Process selection
Plastic Extrusion vs Injection Molding
Plastic extrusion pushes melt through a die continuously, producing pipe, film, and profiles with one constant cross section. Injection molding shoots melt into a closed mold and makes discrete 3D parts. The core trade is geometry versus tooling: extrusion dies cost $2,000 to $20,000, injection molds start near $15,000 and climb fast.
| Plastic Extrusion | Injection Molding | |
|---|---|---|
| Tooling cost | $2,000 to $20,000 profile die | $15,000 to $150,000 mold |
| Geometry | Constant cross section only | Full 3D, bosses, threads, snap fits |
| Output | 200 to 2,000 lb/hr continuous | 15 to 60 s cycles, discrete parts |
| Tolerance | ±0.1 to 0.5 mm on profile | ±0.05 to 0.1 mm typical |
| Materials | PVC, HDPE, PP, ABS, high MW grades | Nearly all thermoplastics, filled grades |
| Startup scrap | 50 to 300 lb per changeover | 5 to 20 shots to stabilize |
| Secondary ops | Cut to length, punch, fabricate | Degate only, near net shape |
Choose Plastic Extrusion when
- Linear products sold by the foot
- Tooling budget under $20,000
- High throughput by weight, 100,000+ lb/yr
Choose Injection Molding when
- Discrete 3D parts with end features
- Tolerances tighter than ±0.1 mm
- Volumes above 10,000 identical parts
The verdict
The geometry decides this one.

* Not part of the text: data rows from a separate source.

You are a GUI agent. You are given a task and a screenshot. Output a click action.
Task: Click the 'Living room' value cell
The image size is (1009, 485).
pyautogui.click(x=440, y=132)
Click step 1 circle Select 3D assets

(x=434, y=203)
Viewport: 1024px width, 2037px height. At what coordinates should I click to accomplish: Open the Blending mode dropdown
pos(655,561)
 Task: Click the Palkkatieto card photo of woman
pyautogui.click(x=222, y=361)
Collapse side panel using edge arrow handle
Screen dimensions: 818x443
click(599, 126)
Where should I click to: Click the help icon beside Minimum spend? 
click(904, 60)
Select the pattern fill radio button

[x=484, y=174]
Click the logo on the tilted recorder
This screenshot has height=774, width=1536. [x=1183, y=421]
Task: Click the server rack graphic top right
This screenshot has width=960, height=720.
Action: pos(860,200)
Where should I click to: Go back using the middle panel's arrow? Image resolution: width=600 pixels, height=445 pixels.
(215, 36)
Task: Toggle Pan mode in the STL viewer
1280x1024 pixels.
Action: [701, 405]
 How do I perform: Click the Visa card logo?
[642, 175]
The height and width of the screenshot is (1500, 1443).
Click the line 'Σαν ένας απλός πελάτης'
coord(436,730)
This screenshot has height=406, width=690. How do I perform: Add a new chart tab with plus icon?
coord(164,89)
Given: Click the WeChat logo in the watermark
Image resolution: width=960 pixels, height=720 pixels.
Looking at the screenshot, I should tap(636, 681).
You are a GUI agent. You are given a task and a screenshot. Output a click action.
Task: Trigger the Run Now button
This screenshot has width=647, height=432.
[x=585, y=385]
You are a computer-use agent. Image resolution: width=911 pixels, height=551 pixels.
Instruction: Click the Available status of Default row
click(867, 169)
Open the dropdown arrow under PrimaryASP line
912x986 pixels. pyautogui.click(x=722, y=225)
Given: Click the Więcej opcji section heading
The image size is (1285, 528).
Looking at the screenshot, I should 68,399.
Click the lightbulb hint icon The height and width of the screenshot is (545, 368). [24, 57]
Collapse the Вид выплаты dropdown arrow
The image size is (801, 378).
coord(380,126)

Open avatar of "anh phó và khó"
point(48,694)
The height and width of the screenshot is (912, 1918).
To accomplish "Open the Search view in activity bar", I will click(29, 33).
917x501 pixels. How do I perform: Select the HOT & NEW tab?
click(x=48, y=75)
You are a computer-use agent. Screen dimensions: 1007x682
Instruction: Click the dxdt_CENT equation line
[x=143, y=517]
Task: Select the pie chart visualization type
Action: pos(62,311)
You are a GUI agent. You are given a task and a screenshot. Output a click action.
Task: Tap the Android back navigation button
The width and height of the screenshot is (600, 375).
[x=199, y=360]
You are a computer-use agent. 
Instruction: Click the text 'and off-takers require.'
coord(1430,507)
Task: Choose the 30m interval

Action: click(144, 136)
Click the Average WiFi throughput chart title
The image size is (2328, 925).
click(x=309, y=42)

If the part is a length of constant cross section, extrude it; nothing beats a $5,000 die and continuous output. If it has ends, bosses, or 3D features, injection mold it. Stop machining features into extruded stock past about 5,000 parts per year.
Cost comparison
An extrusion die for a window profile runs $5,000 to $15,000, with startup scrap of $100 to $400 per changeover. An injection mold for a similar sized part runs $30,000 to $80,000 but delivers finished parts at $0.30 to $1.50 each. If you are machining or fabricating features onto extruded lengths at $1 to $3 per part, the mold pays back between 5,000 and 20,000 parts. Pure linear product never crosses over; extrusion stays cheaper at any volume.
Common questions
Can extrusion make hollow parts?
Yes, but only hollow shapes that run the full length, like pipe, tubing, and multi chamber window profiles. The die uses a mandrel or spider to form internal voids. What extrusion cannot do is close off an end, add a boss, or change the section along the length; those features force you to injection molding or secondary fabrication.